[START Exercise data]

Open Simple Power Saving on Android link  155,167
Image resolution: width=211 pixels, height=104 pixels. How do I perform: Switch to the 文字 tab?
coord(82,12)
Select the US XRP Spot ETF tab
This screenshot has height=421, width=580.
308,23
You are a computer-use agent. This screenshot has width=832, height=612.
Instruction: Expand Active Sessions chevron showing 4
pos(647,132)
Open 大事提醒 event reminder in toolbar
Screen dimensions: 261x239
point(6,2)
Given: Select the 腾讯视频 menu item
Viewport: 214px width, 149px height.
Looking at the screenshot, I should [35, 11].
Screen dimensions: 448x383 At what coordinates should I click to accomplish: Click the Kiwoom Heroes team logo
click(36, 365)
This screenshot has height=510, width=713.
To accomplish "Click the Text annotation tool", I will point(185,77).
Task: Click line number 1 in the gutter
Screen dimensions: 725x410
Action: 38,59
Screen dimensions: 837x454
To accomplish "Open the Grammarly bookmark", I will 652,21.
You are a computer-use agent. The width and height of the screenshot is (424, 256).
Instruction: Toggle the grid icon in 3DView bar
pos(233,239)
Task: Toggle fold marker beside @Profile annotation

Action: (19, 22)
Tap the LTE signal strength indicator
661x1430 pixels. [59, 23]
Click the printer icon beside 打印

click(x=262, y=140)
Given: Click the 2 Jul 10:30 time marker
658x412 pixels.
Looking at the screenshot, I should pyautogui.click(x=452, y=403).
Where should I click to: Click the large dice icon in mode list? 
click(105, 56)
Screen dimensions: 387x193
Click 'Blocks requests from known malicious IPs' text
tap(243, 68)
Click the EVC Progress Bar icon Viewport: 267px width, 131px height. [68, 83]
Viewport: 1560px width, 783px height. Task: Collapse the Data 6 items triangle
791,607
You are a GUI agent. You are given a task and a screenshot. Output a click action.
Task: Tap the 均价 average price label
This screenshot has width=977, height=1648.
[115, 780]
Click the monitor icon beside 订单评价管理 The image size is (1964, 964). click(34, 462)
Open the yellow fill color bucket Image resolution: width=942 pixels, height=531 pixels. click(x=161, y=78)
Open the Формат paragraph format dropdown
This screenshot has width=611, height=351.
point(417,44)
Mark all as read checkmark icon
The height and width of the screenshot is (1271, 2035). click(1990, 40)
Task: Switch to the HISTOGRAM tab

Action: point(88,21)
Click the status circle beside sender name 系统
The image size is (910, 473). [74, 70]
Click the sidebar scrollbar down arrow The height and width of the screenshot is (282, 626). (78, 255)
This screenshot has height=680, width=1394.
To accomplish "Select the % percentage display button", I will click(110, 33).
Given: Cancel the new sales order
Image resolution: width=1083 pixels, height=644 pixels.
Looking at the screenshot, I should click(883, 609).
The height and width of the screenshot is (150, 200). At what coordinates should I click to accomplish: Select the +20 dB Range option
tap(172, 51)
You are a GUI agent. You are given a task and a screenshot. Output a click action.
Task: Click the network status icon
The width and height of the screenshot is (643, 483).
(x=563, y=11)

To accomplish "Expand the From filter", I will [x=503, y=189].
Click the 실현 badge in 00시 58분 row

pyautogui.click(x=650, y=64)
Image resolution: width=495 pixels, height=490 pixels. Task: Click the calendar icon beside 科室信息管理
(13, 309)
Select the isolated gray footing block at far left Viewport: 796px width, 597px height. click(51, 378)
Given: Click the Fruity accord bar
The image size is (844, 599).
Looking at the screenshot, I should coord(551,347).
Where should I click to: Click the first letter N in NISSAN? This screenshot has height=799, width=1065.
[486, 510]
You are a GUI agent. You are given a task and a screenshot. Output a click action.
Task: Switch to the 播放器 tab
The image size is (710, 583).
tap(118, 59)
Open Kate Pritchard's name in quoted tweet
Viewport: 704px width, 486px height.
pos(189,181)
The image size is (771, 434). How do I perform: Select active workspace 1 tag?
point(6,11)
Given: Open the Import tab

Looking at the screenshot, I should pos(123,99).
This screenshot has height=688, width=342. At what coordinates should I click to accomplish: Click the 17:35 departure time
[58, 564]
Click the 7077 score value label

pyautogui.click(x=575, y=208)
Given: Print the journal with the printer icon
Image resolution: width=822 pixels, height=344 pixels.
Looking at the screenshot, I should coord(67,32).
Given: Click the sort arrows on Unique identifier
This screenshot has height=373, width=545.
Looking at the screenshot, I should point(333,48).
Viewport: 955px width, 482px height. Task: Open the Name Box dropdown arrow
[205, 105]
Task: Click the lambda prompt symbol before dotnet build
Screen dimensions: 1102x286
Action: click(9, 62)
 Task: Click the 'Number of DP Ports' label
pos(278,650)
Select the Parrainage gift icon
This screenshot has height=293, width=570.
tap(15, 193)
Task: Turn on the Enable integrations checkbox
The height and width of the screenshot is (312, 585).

[END Exercise data]

Rewrite these rows as a JSON list of strings, one string per line, leaving out blank lines.

Finished task:
[
  "Open Simple Power Saving on Android link  155,167",
  "Image resolution: width=211 pixels, height=104 pixels. How do I perform: Switch to the 文字 tab?",
  "coord(82,12)",
  "Select the US XRP Spot ETF tab",
  "This screenshot has height=421, width=580.",
  "308,23",
  "You are a computer-use agent. This screenshot has width=832, height=612.",
  "Instruction: Expand Active Sessions chevron showing 4",
  "pos(647,132)",
  "Open 大事提醒 event reminder in toolbar",
  "Screen dimensions: 261x239",
  "point(6,2)",
  "Given: Select the 腾讯视频 menu item",
  "Viewport: 214px width, 149px height.",
  "Looking at the screenshot, I should [35, 11].",
  "Screen dimensions: 448x383 At what coordinates should I click to accomplish: Click the Kiwoom Heroes team logo",
  "click(36, 365)",
  "This screenshot has height=510, width=713.",
  "To accomplish \"Click the Text annotation tool\", I will point(185,77).",
  "Task: Click line number 1 in the gutter",
  "Screen dimensions: 725x410",
  "Action: 38,59",
  "Screen dimensions: 837x454",
  "To accomplish \"Open the Grammarly bookmark\", I will 652,21.",
  "You are a computer-use agent. The width and height of the screenshot is (424, 256).",
  "Instruction: Toggle the grid icon in 3DView bar",
  "pos(233,239)",
  "Task: Toggle fold marker beside @Profile annotation",
  "Action: (19, 22)",
  "Tap the LTE signal strength indicator",
  "661x1430 pixels. [59, 23]",
  "Click the printer icon beside 打印",
  "click(x=262, y=140)",
  "Given: Click the 2 Jul 10:30 time marker",
  "658x412 pixels.",
  "Looking at the screenshot, I should pyautogui.click(x=452, y=403).",
  "Where should I click to: Click the large dice icon in mode list? ",
  "click(105, 56)",
  "Screen dimensions: 387x193",
  "Click 'Blocks requests from known malicious IPs' text",
  "tap(243, 68)",
  "Click the EVC Progress Bar icon Viewport: 267px width, 131px height. [68, 83]",
  "Viewport: 1560px width, 783px height. Task: Collapse the Data 6 items triangle",
  "791,607",
  "You are a GUI agent. You are given a task and a screenshot. Output a click action.",
  "Task: Tap the 均价 average price label",
  "This screenshot has width=977, height=1648.",
  "[115, 780]",
  "Click the monitor icon beside 订单评价管理 The image size is (1964, 964). click(34, 462)",
  "Open the yellow fill color bucket Image resolution: width=942 pixels, height=531 pixels. click(x=161, y=78)",
  "Open the Формат paragraph format dropdown",
  "This screenshot has width=611, height=351.",
  "point(417,44)",
  "Mark all as read checkmark icon",
  "The height and width of the screenshot is (1271, 2035). click(1990, 40)",
  "Task: Switch to the HISTOGRAM tab",
  "Action: point(88,21)",
  "Click the status circle beside sender name 系统",
  "The image size is (910, 473). [74, 70]",
  "Click the sidebar scrollbar down arrow The height and width of the screenshot is (282, 626). (78, 255)",
  "This screenshot has height=680, width=1394.",
  "To accomplish \"Select the % percentage display button\", I will click(110, 33).",
  "Given: Cancel the new sales order",
  "Image resolution: width=1083 pixels, height=644 pixels.",
  "Looking at the screenshot, I should click(883, 609).",
  "The height and width of the screenshot is (150, 200). At what coordinates should I click to accomplish: Select the +20 dB Range option",
  "tap(172, 51)",
  "You are a GUI agent. You are given a task and a screenshot. Output a click action.",
  "Task: Click the network status icon",
  "The width and height of the screenshot is (643, 483).",
  "(x=563, y=11)",
  "To accomplish \"Expand the From filter\", I will [x=503, y=189].",
  "Click the 실현 badge in 00시 58분 row",
  "pyautogui.click(x=650, y=64)",
  "Image resolution: width=495 pixels, height=490 pixels. Task: Click the calendar icon beside 科室信息管理",
  "(13, 309)",
  "Select the isolated gray footing block at far left Viewport: 796px width, 597px height. click(51, 378)",
  "Given: Click the Fruity accord bar",
  "The image size is (844, 599).",
  "Looking at the screenshot, I should coord(551,347).",
  "Where should I click to: Click the first letter N in NISSAN? This screenshot has height=799, width=1065.",
  "[486, 510]",
  "You are a GUI agent. You are given a task and a screenshot. Output a click action.",
  "Task: Switch to the 播放器 tab",
  "The image size is (710, 583).",
  "tap(118, 59)",
  "Open Kate Pritchard's name in quoted tweet",
  "Viewport: 704px width, 486px height.",
  "pos(189,181)",
  "The image size is (771, 434). How do I perform: Select active workspace 1 tag?",
  "point(6,11)",
  "Given: Open the Import tab",
  "Looking at the screenshot, I should pos(123,99).",
  "This screenshot has height=688, width=342. At what coordinates should I click to accomplish: Click the 17:35 departure time",
  "[58, 564]",
  "Click the 7077 score value label",
  "pyautogui.click(x=575, y=208)",
  "Given: Print the journal with the printer icon",
  "Image resolution: width=822 pixels, height=344 pixels.",
  "Looking at the screenshot, I should coord(67,32).",
  "Given: Click the sort arrows on Unique identifier",
  "This screenshot has height=373, width=545.",
  "Looking at the screenshot, I should point(333,48).",
  "Viewport: 955px width, 482px height. Task: Open the Name Box dropdown arrow",
  "[205, 105]",
  "Task: Click the lambda prompt symbol before dotnet build",
  "Screen dimensions: 1102x286",
  "Action: click(9, 62)",
  " Task: Click the 'Number of DP Ports' label",
  "pos(278,650)",
  "Select the Parrainage gift icon",
  "This screenshot has height=293, width=570.",
  "tap(15, 193)",
  "Task: Turn on the Enable integrations checkbox",
  "The height and width of the screenshot is (312, 585)."
]